Well-being Insights from Unlikely Places

Jancee Dunn has been writing about health and science for more than 20 years, and currently published the Well newsletter for The New York Times, a weekly update on personal health and fitness. Recently, she covered a secret to well-being that may surprise you. You can read the full article here, and below is a summary and some thoughts on how you can adopt her findings into your life.

In short, experts say that toddlers — full of energy, curiosity and laughter — have a lot to teach adults! She interviewed Dr. Hasan Merali, an associate professor of pediatrics at McMaster University and a pediatric emergency room physician, who shares the following:

Try positive self-talk.

Young children tend to coach themselves out loud, a practice known as private speech (such as this popular clip from a 4-year-old snowboarder).

Toddlers aren’t shy about self-talk, Dr. Merali said, and you shouldn’t be, either. Research suggests that for adults, positive self-talk can help with problem-solving, learning, confidence and managing your emotions. I told Dr. Merali I tend to speak harshly to myself, but would try to sub in phrases like “You can do it” instead.

Take any opportunity to move.

Two-year-olds are active for almost five hours a day, according to a review of 24 studies. They move joyfully and instinctively, Dr. Merali said.

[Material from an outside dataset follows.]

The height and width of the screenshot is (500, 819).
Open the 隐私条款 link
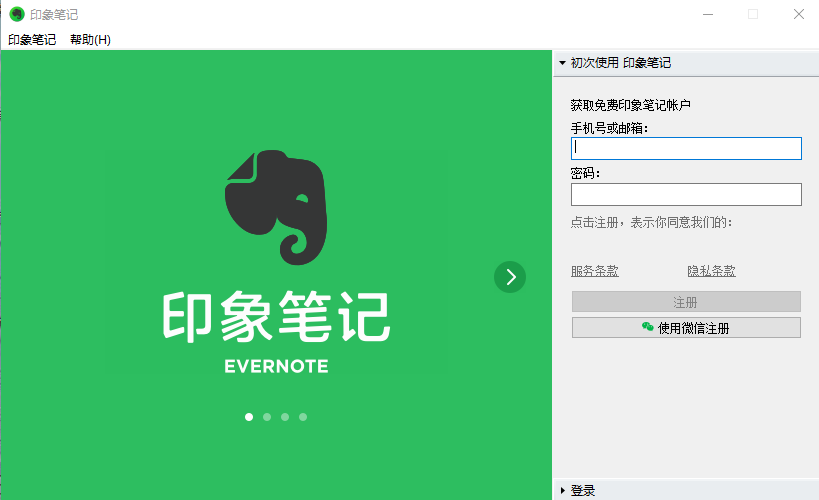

Adults can look for ways to move more, even if it’s just for a minute. Take a quick walk around the block, or schedule a meeting on foot rather than sitting down. If you’re home alone, do what Kelly McGonigal, a health psychologist at Stanford University, has called “full-body karaoke,” singing and moving to your favorite song. Brief bursts of activity have been shown to increase longevity if they add up to 10 minutes per day. Standing up for three minutes every half-hour can help control your blood sugar, too. You can also find ways to be around young kids, “a happiness that is unmatched,” Dr. Merali said. (The nonprofit Generations United features a national database of intergenerational programs and activities.)

Ask questions.

Young kids are not afraid to pose questions, Dr. Merali said. One study found that they asked an average of 107 questions an hour. (This will not surprise their parents.)

I have written a few children’s books, and my favorite part of library readings was question time: “Have you ever been to the moon?” “Can you turn into a cheetah?”

Adults have been socialized to hold back our questions because we’re often worried about what other people think, Dr. Merali said. But asking questions not only helps us to gain information, it’s also an important way to build relationships, he said.

Fix your sleep schedule.

Toddlers thrive on routine, and having a schedule with consistent sleep and waking times will help you, too, said Alberto Ramos, a sleep neurologist and researcher with the University of Miami Miller School of Medicine. If your schedule permits, and if you have the urge, napping also has a host of benefits, including sharper thinking and reaction times and improved memory. As long as you’re not dealing with insomnia, which can be worsened by napping, Dr. Ramos recommended a short nap — 20 to 30 minutes maximum — in the early afternoon.

Look for opportunities to laugh.

Toddlers “see the world as a comedy club,” Dr. Merali writes. One study found that young children laugh six times as much as adults. But we can seek ways to build playfulness and humor into our day. Listen to a comedy podcast or trade silly texts with someone, Dr. Merali said. Research shows you laugh more when you are with friends, so make time for them, he said. “I get a daily dad joke mailed to me,” Dr. Merali told me. “And during my lunch break, I watch videos.”

What does he watch? “Funny toddler videos,” he said. Of course.